After voting down the bill, sponsored by Del. Kathy Byron, R-Campbell County, on Tuesday, the Senate Finance Committee reconsidered its vote without prior notice Wednesday and sent it to the Senate floor on a 10-4 vote.
Sen. Roscoe Reynolds, D-Henry County, one of four senators who changed and voted for HB 1349 on its second trip through the committee, said the change occurred when a business agreed to cover the cost some online taxpayers would incur under Byron’s proposal.
More than 278,000 Virginians filed their taxes electronically last year under the state’s free program called iFile.
General Assembly staffers analyzed Byron’s bill and said that it could require 90,000 of those tax filers to pay for the online service, which the bill proposes to call by the name Free File.

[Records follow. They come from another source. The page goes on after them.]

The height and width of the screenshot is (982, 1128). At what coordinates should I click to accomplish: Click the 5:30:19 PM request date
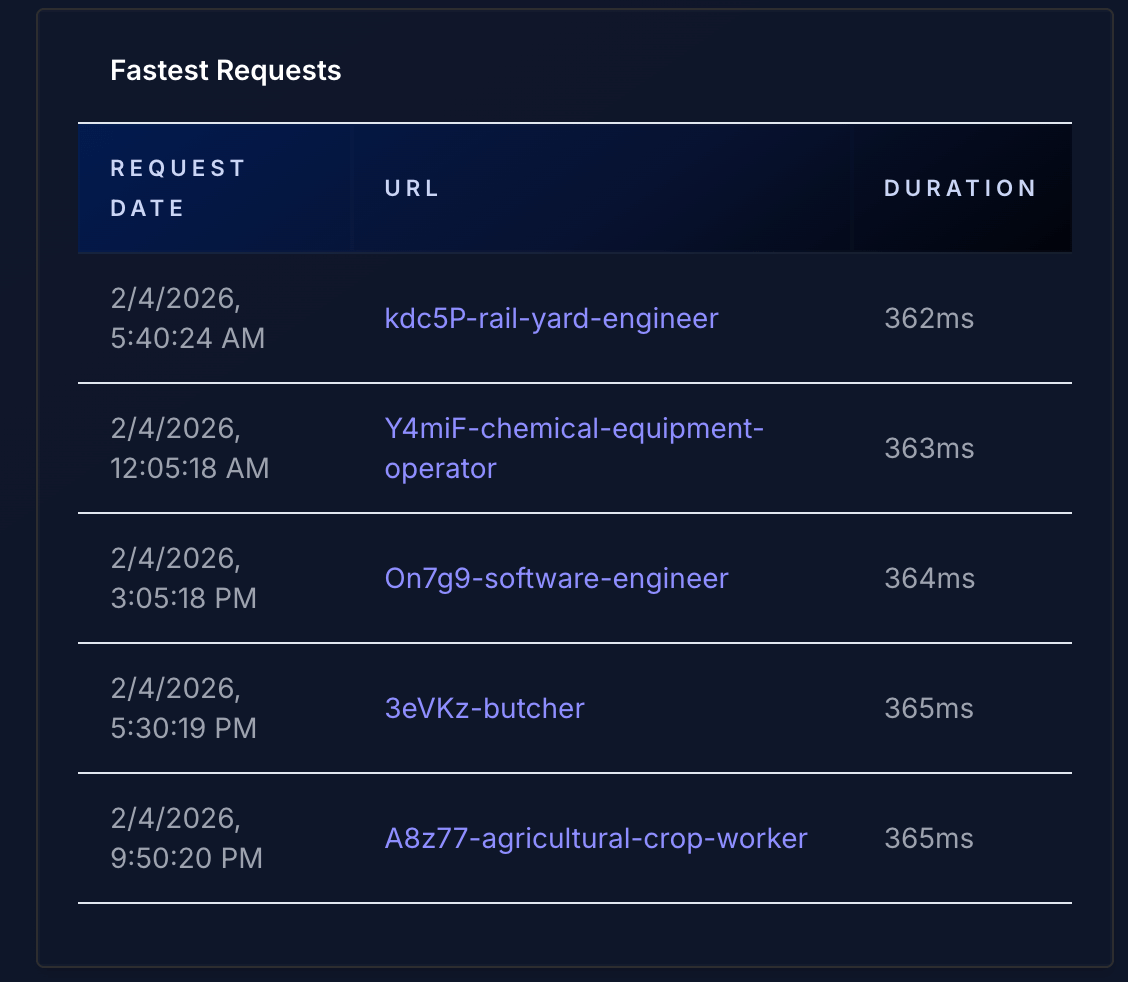[x=184, y=708]
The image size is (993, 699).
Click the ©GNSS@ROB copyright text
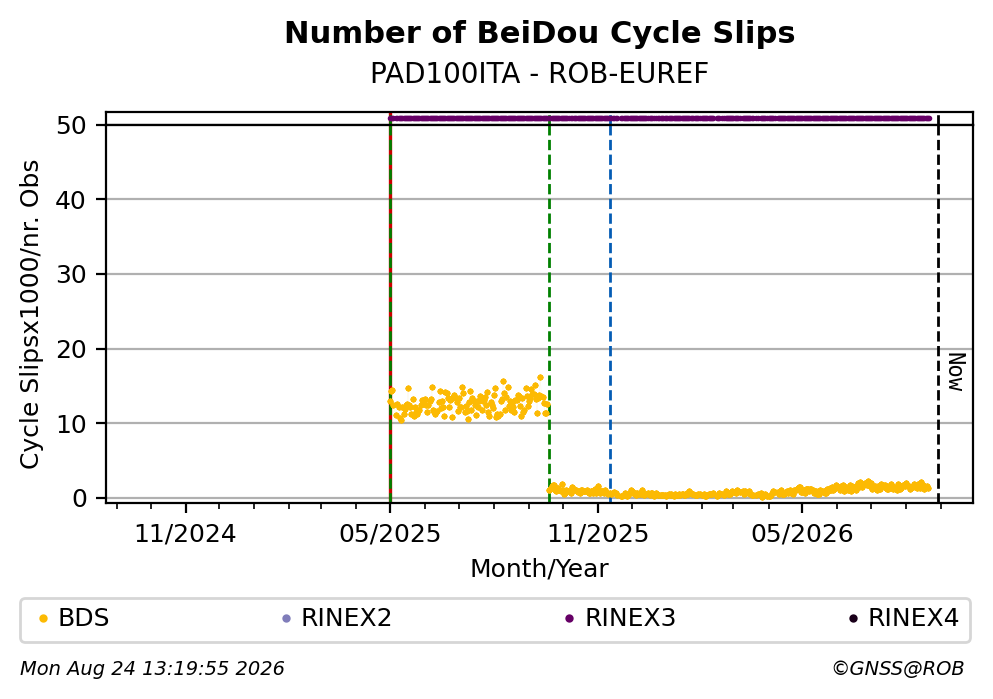pos(898,669)
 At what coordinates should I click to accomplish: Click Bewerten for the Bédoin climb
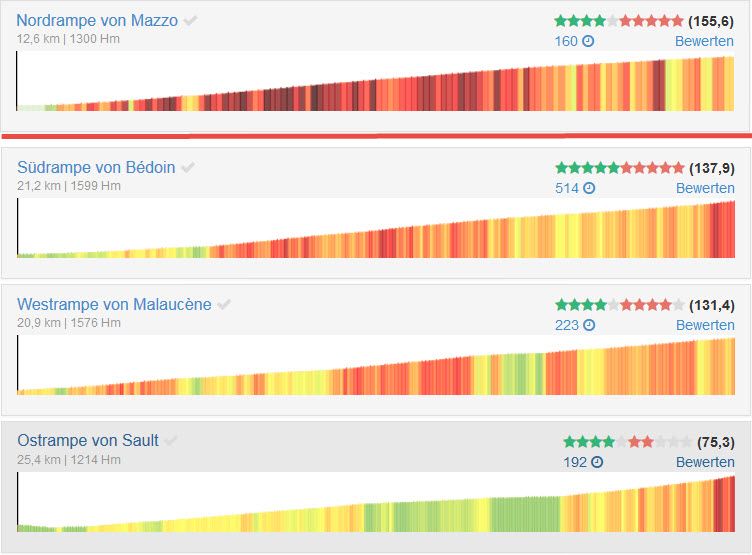705,188
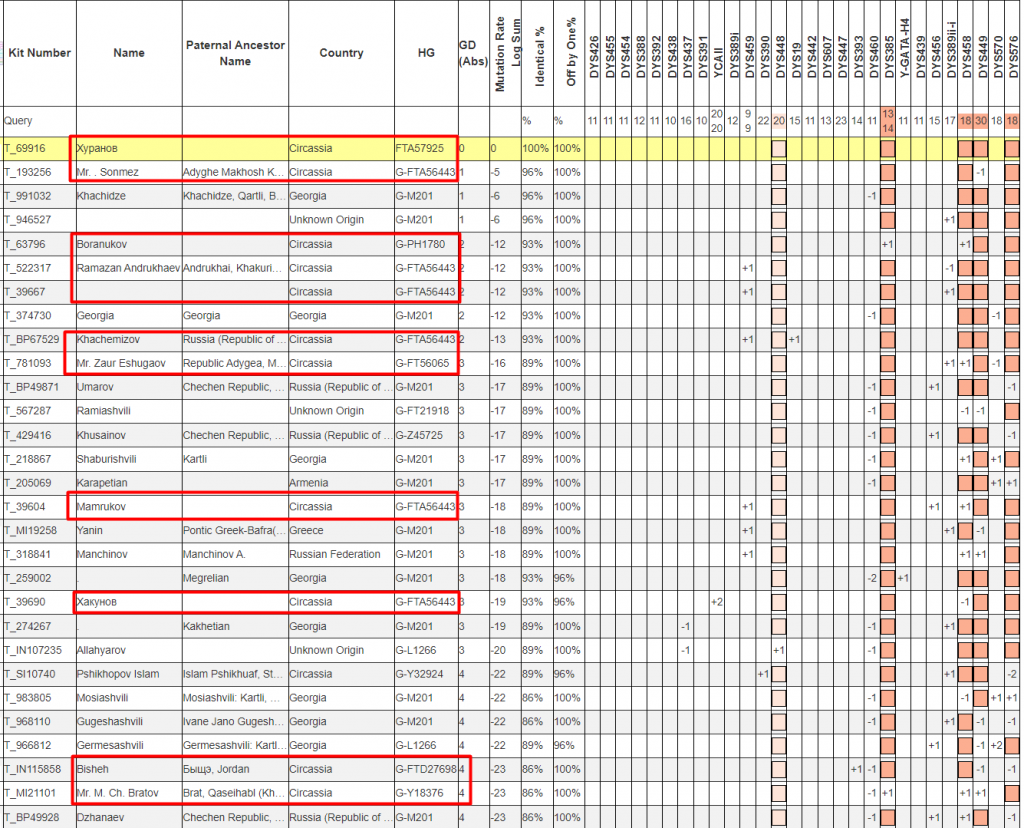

Byron told the committee Tuesday that the average cost for those filers would be $10.
Byron’s bill calls for an online link to be established between Virginia’s system and an IRS electronic filing system.
Byron said Virginians gain an advantage under the Free File system she proposed, because state tax preparers who might answer tax filers’ questions don’t have any incentive to tell people about the earned-income tax credit that could save them tax dollars. The Free File program would search out the best tax strategy for them, Byron said.
The bill has not been discussed in the full Senate. It passed the House of Delegates 86-10 about three weeks ago.